Octanoic acid is a naturally occurring saturated C8- fatty acid, which is present in milk of various mammals and also in coconut oil and palm kernel oil. Based on this, the following endpoint is covered by publicly available data on fatty acids with the same or similar structure. According to the HERA document on fatty acid salts (2002) “the available data for fatty acids provide a clear picture of low acute toxicity for this class of chemicals. All oral LD50values were greater than 2,000 mg/kg, with little mortality being observed even at the highest doses tested in the studies (IUCLID, 2000c, 2000e, 2000f, 2000g; Clayton & Clayton, 1982; CIR, 1987)” (HERA, 2002).

Based on in vivo data it was reported that “in an OECD TG 401 study, a group of five rats/sex was administered octanoic acid at a dose of 2000 mg/kg bw. There were no deaths, clinical signs, or findings at gross necropsy. The LD50was > 2000 mg/kg bw”(OECD SIDS, 2014).

“Smyth et al. (1962) studied the acute oral toxicity of undiluted caprylic- or capric acid (mixed isomers tested) in groups of five non-fasted male Carworth–Wistar rats. Based upon mortalities during the 14-day observation period, the authors reported median lethal dose (LD50) values of 1,300 mg/kg bw for caprylic acid and 3,300 mg/kg bw for capric acid (no further details available). Jenner et al. (1964) administered, by gavage, increasing doses of octanoic acid to groups of five male and five female fasted Osborn–Mendel rats (dose range 8,190–12,370 mg/kg bw). The treated rats showed depression and diarrhoea during the 2-week observation period. The rats died between 4 h and 9 days after application. The authors calculated a LD50of 10,080 mg/kg bw for male and female rats (no further details given)” (EFSA ANS Panel, 2017).

The EFSA ANS Panel concluded that octanoic acid has a low acute oral toxicity.

Acute dermal toxicity

The substance subjected to registration is a naturally occurring saturated C8- fatty acid, which is present in milk of various mammals and also in coconut oil and palm kernel oil. Based on this, the following endpoint is covered by publicly available data on fatty acids with the same or similar structure.

The HERA document on fatty acids salts concluded that “the available acute dermal toxicity data for the fatty acids (and their salts) provide a clear picture of low acute toxicity for this group of chemicals. All dermal LD50values were greater than 2,000 mg/kg (BIBRA, 1996; IUCLID, 2000e; Clayton & Clayton, 1982; CIR, 1982, 1987).
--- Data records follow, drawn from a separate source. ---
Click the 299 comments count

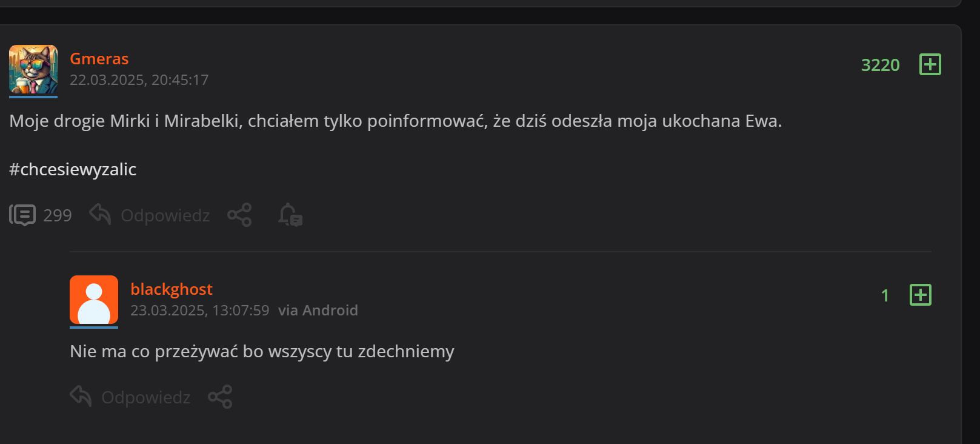(58, 215)

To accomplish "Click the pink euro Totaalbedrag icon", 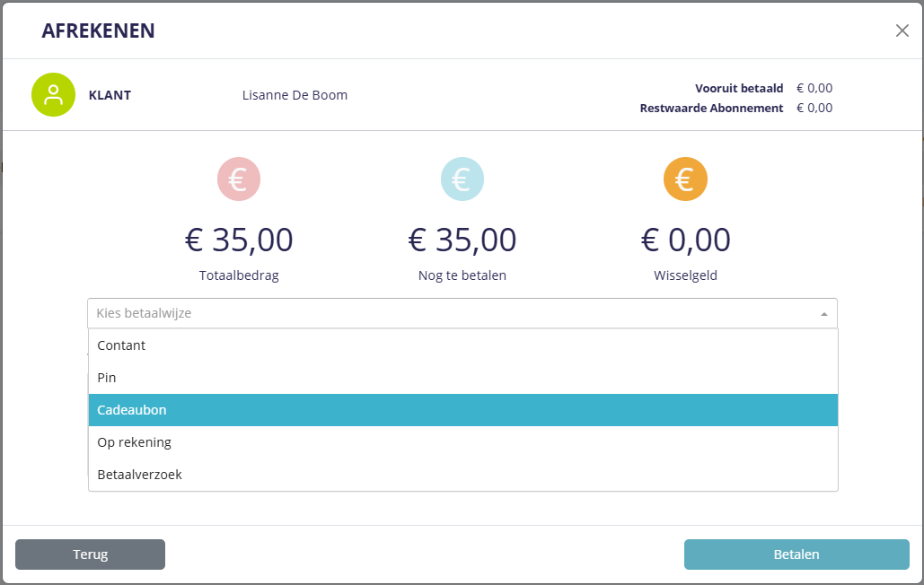I will [239, 179].
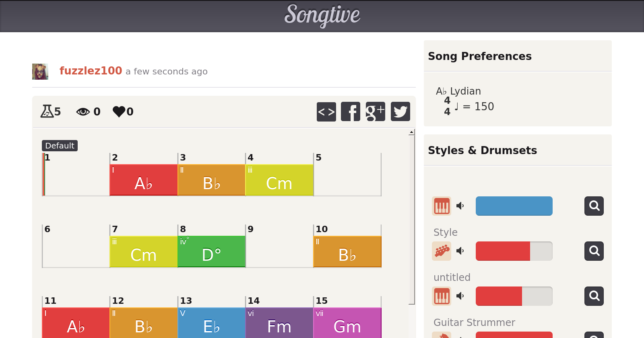Mute the Style track speaker

point(460,251)
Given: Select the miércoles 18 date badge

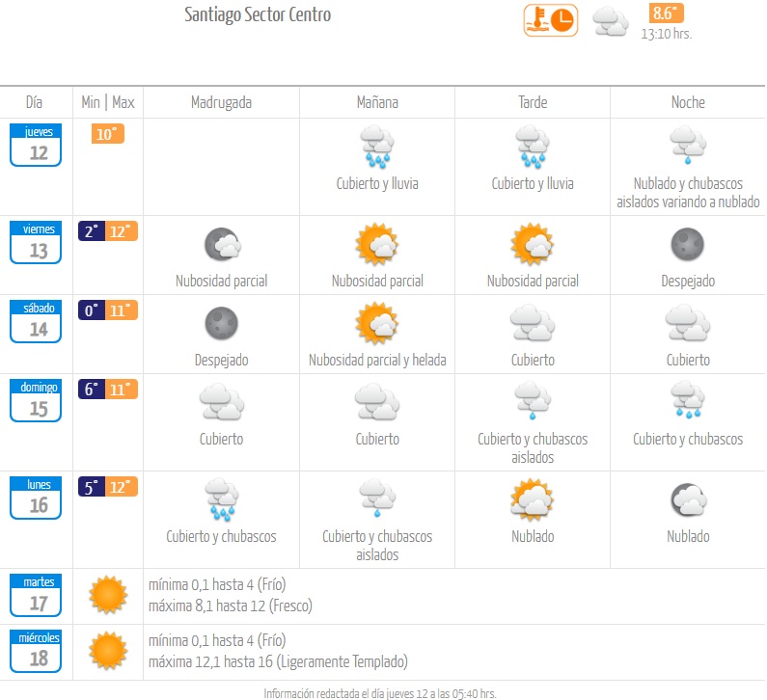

In a series of studies performed by the British Industrial Biological Research Association (BIBRA, UK), the acute dermal toxicity of octanoic acid was evaluated in rats. In these studies, octanoic acid was found to have a very low acute dermal toxicity in rats. The established LD50 was higher than 5,000 mg/kg bw (BIBRA, 1996).

In a dermal study in which concentrations of sodium stearate (C18) ranged between 10-25% in a 20% bath soap detergent form, the LD50was >3000 mg/kg (highest dose tested) (CIR, 1982). In a dermal study in guinea pigs, application of commercial grade oleic acid (3,000 mg/kg) produced no deaths and no signs of toxicity. The number of applications was not stated (CIR, 1987)” (HERA, 2002).

Justification for classification or non-classification

The calculated oral and dermal LD50 for Octanoic acid, zinc salt, basic is > 2000mg/kg, hence the substance is not to be classified according to regulation (EC) 1272/2008 for acute oral and dermal toxicity as well as for specific target organ toxicity, single exposure (STOT SE).